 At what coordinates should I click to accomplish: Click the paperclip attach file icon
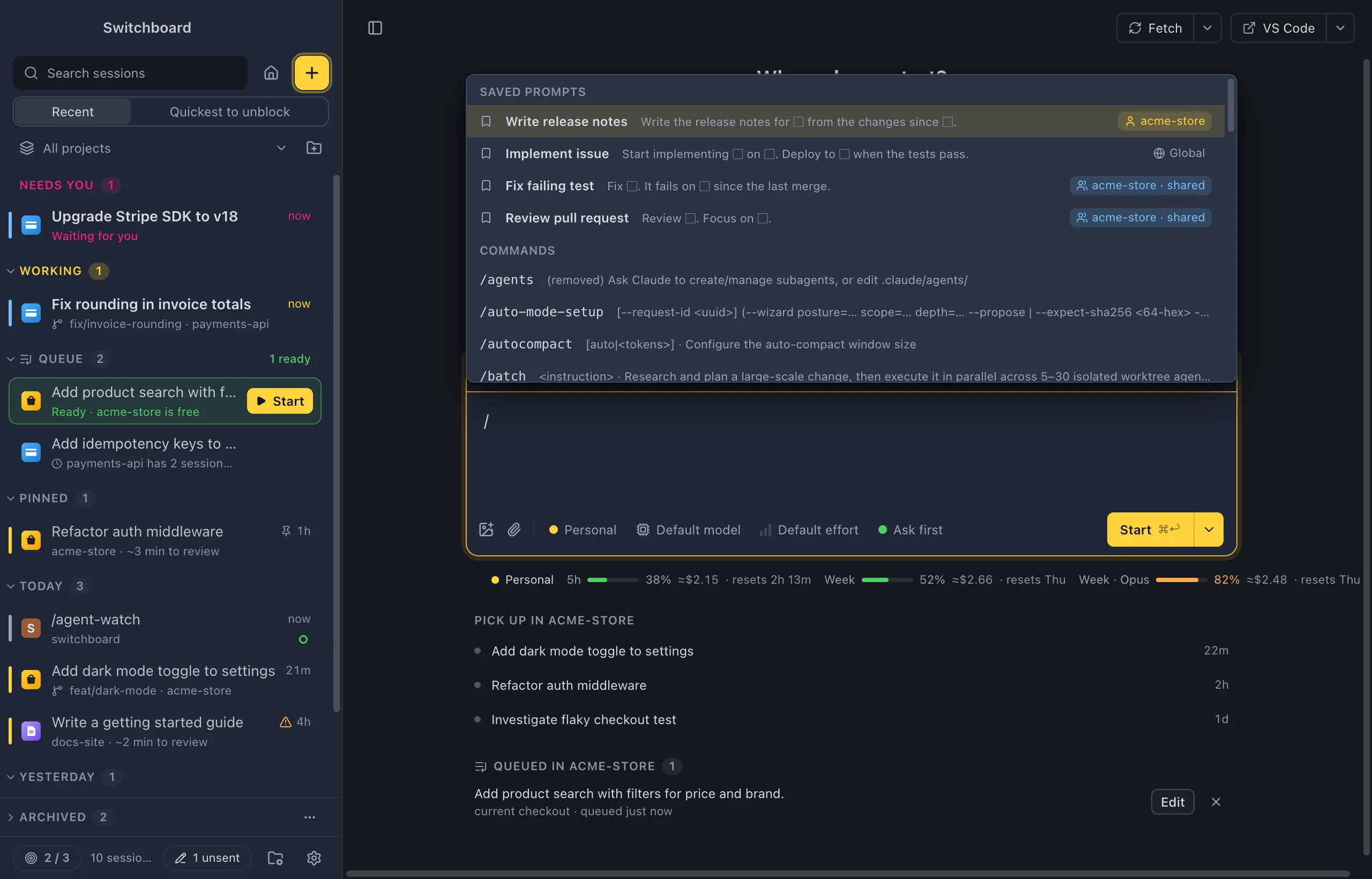(x=514, y=530)
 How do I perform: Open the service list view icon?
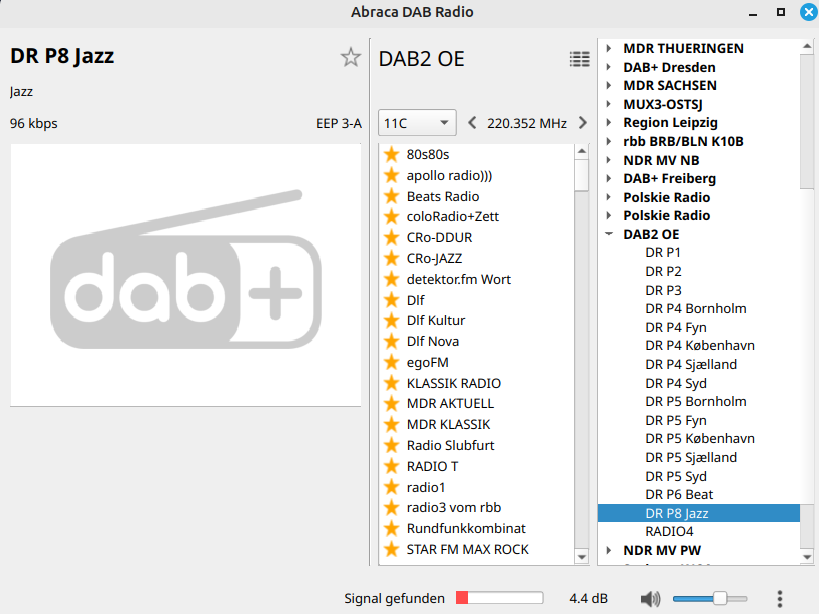pos(579,59)
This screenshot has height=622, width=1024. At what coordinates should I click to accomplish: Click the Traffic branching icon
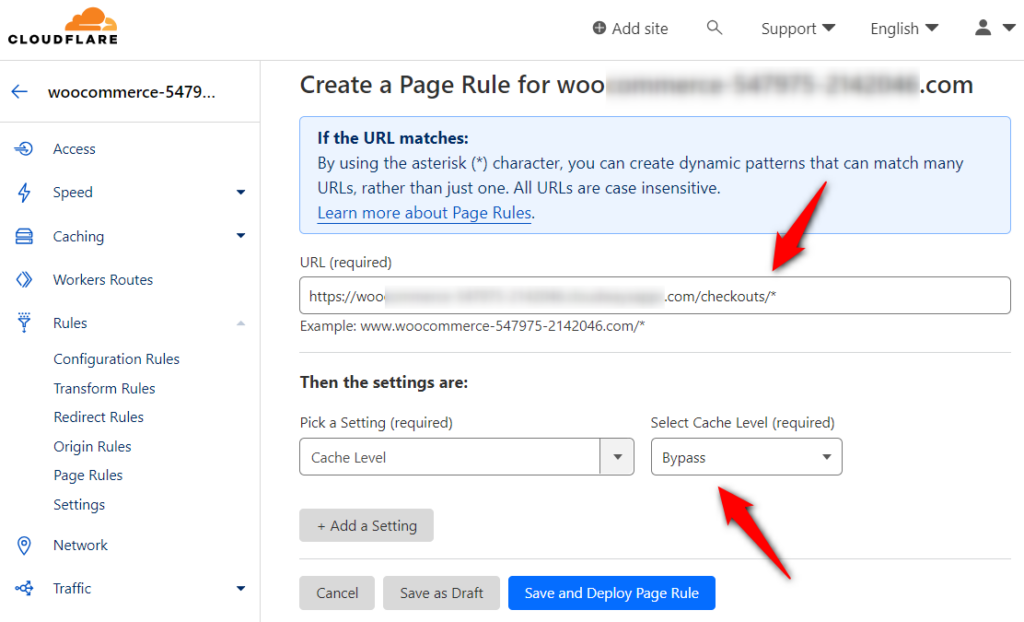click(22, 588)
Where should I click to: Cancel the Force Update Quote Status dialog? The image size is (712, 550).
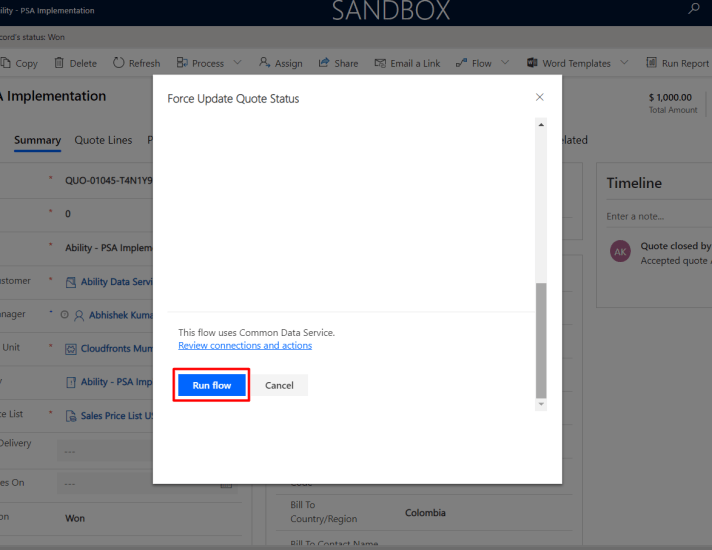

● **TRY IT**:
With the pictures stripped out, return each record word for word.

● **TASK RESULT**:
 At what coordinates should I click to accomplish: Click the paperclip attach file icon
(x=514, y=530)
 How do I perform: Open the service list view icon?
pos(579,59)
This screenshot has height=622, width=1024. At what coordinates should I click to accomplish: Click the Traffic branching icon
click(22, 588)
Where should I click to: Cancel the Force Update Quote Status dialog? The image size is (712, 550).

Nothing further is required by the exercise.